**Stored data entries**
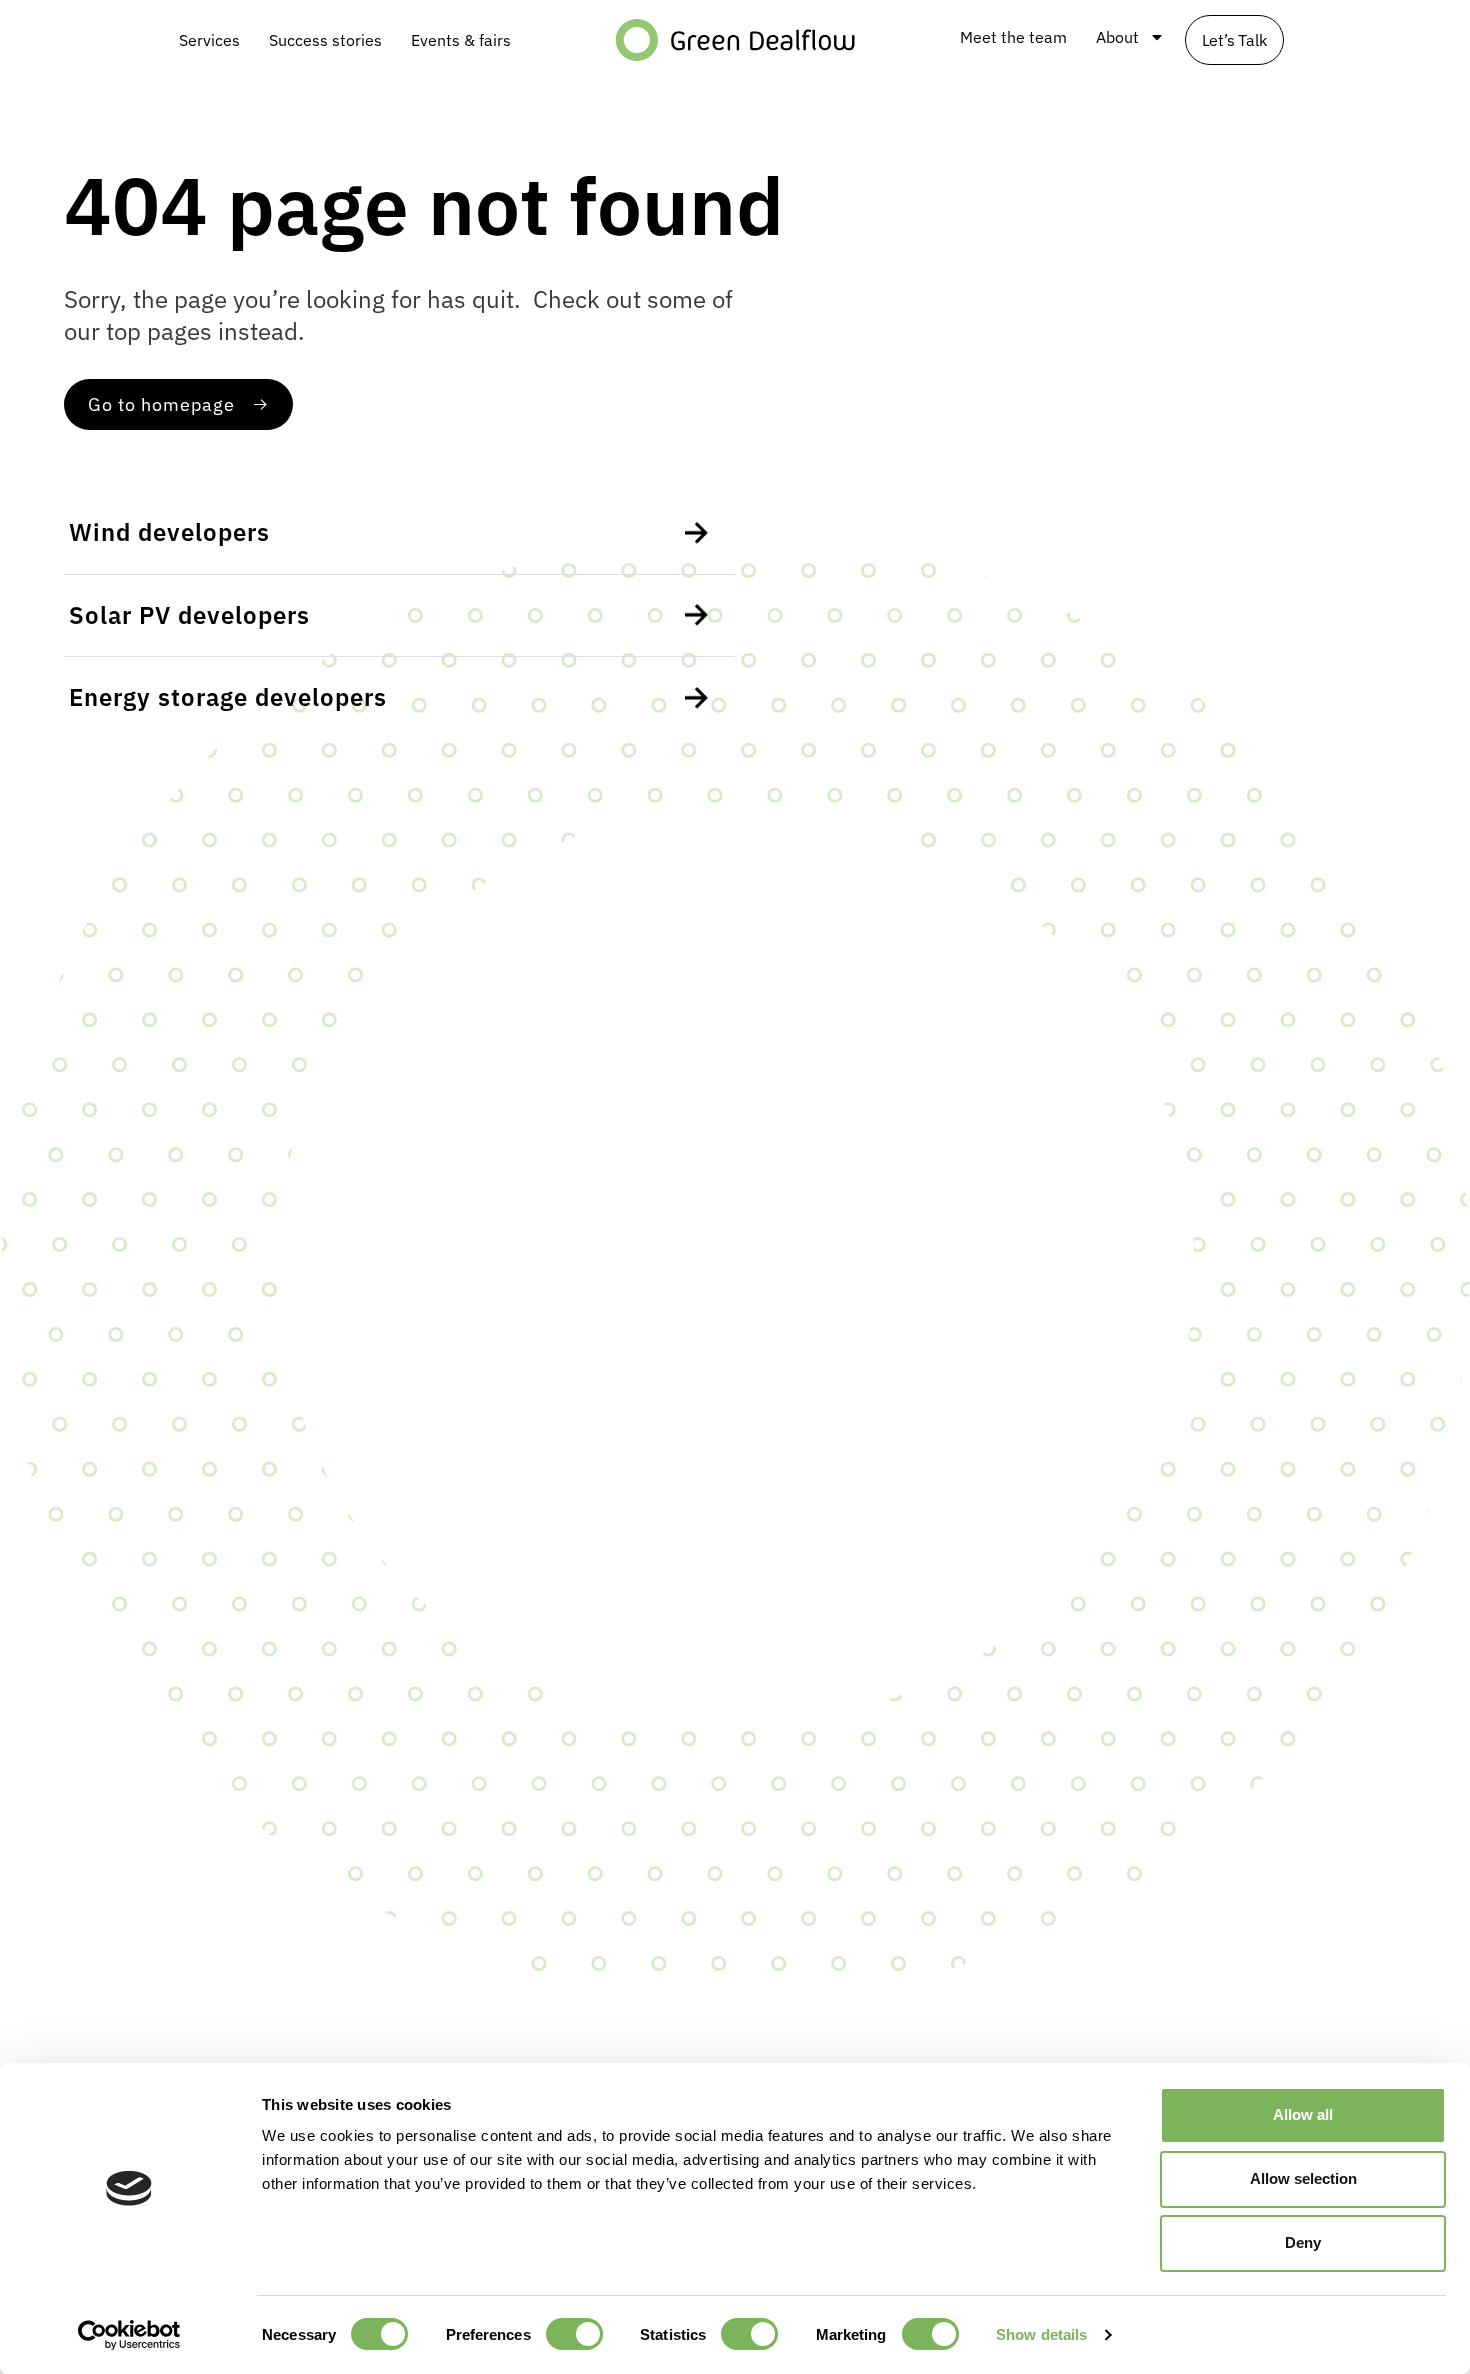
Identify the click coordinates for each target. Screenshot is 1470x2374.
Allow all (1303, 2114)
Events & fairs (461, 40)
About (1117, 37)
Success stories (325, 40)
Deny (1303, 2242)
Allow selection (1303, 2178)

**Task item**
Go through the lines above and write each one out verbatim, skipping the pictures.

**Result of this task**
Identify the click coordinates for each target. Screenshot is 1470x2374.
Allow all (1303, 2114)
Events & fairs (461, 40)
About (1117, 37)
Success stories (325, 40)
Deny (1303, 2242)
Allow selection (1303, 2178)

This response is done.